Romania: Wage growth back in double digits
February wages posted an 11.2% annual growth but after accounting for inflation the picture looks less rosy
The public sector marked its first single-digit annual wage growth since September 2015, at 8.7% year-on-year, with public health posting an unexpected -2.1% month-on-month drop (+5.8% YoY), the largest since mid-2010.
A substantial wage increase in public health is scheduled for March, though this might be offset by capping some benefits which makes it a bit difficult to assess the overall impact. The public administration sector continues to receive special government attention, posting a 15.6% YoY growth, while the public education grew 5.5% YoY.
Public sector comes back down
On the private sector side, we have a solid 12%YoY growth, though the data has been somewhat distorted by the transfer of social contributions from the employer to the employees and the frontloading of bonuses and other one-off payments in January 2017.
The construction sector is leading the way growing by 20.1% YoY, the largest growth post-GFC, suggesting that private investments are holding strong, compensating to some extent the lack of public investment spending which ended 2017 at an all-time low. Industry and manufacturing are broadly in line with their sector’s 12-month moving average, at 11.4% and 12.2%YoY.

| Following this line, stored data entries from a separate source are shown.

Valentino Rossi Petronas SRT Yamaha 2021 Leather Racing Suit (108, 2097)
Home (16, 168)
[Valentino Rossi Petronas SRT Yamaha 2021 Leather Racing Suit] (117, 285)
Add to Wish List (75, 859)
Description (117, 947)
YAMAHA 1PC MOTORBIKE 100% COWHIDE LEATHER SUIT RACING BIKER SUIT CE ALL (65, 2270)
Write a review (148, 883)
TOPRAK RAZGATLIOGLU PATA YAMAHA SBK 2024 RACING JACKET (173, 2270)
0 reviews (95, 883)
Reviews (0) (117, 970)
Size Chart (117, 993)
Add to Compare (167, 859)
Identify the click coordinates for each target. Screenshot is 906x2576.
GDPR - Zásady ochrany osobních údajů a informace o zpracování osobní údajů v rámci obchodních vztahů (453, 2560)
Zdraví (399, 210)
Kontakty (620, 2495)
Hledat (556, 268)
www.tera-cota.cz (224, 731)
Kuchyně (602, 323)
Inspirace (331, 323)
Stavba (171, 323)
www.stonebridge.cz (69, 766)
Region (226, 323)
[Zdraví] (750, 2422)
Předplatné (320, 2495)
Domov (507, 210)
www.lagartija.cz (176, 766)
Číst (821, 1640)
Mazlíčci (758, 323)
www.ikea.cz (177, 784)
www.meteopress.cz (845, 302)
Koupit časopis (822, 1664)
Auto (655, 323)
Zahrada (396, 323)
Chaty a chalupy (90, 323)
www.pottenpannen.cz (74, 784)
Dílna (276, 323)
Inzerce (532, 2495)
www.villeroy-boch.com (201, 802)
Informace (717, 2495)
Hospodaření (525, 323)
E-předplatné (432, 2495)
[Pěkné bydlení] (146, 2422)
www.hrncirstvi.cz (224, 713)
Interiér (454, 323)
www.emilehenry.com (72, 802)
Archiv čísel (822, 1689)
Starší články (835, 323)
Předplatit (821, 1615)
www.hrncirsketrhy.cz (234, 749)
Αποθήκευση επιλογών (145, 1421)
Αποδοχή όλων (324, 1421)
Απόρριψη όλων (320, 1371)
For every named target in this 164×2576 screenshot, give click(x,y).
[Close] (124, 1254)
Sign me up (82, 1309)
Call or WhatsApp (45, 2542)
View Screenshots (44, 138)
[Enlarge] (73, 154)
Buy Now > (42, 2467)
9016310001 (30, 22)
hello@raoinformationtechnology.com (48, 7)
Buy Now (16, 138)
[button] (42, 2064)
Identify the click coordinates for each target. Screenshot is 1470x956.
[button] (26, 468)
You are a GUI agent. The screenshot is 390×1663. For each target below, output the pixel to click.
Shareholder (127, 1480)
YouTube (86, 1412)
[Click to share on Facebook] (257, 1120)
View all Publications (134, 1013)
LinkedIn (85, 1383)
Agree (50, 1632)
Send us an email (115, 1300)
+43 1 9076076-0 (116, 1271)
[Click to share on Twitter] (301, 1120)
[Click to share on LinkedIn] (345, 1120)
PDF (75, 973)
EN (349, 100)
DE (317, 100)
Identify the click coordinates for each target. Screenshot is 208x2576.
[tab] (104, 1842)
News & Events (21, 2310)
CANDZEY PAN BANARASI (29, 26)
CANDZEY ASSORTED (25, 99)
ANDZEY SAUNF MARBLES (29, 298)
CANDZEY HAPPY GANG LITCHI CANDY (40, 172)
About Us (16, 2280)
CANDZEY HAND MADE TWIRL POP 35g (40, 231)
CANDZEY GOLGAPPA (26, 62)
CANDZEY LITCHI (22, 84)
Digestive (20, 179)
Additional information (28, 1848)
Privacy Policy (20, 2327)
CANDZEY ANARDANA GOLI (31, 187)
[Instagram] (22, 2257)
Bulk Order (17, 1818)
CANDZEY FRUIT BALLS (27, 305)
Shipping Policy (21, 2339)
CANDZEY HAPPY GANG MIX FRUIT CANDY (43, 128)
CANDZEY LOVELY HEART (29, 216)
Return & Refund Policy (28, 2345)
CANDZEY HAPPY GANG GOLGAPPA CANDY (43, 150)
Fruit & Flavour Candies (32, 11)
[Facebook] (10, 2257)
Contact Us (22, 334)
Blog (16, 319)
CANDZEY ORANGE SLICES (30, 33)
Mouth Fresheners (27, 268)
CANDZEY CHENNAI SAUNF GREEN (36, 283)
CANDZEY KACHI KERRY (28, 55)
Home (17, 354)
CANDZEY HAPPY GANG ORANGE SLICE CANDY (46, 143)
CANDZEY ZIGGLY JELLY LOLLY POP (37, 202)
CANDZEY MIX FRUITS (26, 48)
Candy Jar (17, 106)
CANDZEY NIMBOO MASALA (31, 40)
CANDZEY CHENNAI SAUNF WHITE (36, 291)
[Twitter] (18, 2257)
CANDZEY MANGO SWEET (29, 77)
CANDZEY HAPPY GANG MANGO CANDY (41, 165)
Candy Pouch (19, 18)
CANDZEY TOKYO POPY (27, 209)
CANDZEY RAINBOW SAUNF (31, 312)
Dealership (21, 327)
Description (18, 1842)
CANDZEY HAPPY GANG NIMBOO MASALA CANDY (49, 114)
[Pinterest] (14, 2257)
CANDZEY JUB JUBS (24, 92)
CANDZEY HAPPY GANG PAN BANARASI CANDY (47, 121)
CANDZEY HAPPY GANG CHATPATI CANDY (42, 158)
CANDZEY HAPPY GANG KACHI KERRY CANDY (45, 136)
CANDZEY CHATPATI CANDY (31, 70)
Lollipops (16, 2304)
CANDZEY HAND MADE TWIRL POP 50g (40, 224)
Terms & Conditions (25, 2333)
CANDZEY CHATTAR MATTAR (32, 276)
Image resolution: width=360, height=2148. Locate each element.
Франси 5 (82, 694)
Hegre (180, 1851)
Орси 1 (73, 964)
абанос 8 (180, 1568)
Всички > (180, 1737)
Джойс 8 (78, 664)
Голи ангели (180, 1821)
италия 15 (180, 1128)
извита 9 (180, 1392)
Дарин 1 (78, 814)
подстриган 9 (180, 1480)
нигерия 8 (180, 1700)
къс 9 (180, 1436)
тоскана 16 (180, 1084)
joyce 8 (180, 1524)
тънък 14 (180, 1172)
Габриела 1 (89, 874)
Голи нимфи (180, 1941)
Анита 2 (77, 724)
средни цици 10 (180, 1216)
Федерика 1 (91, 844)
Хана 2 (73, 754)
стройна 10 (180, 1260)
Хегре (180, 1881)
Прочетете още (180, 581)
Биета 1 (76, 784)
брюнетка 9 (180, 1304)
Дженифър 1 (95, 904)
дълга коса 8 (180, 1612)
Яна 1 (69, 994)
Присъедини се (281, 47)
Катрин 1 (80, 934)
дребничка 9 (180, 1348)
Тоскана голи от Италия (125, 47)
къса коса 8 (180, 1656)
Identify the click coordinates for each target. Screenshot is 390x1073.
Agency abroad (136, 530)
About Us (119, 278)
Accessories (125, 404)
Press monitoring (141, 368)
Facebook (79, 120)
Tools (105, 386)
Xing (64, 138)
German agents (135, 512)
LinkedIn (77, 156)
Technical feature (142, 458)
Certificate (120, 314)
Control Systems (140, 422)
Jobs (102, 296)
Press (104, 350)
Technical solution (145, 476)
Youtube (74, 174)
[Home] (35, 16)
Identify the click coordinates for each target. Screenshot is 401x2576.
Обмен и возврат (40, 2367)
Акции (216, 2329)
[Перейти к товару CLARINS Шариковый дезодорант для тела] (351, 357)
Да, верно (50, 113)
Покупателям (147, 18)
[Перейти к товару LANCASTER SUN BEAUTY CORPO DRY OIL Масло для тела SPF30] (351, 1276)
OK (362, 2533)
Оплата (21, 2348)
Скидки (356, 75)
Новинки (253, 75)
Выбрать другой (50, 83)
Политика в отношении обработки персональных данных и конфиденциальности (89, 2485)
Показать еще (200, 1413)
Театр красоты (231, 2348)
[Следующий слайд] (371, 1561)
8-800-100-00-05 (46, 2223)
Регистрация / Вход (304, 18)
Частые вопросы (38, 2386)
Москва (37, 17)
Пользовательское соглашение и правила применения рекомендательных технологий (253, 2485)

Inflation eroding most of the wage increase
After discounting for February inflation which printed 4.7%, the overall picture looks less rosy, resulting in a real average wage increase of only 4%YoY for the public sector and 7.3% for the private sector.
On a more optimistic note, the CPI might have already peaked in February, though we still expect it to stay above 4% for most of this year. This could keep real wage increases in single digits in 2018.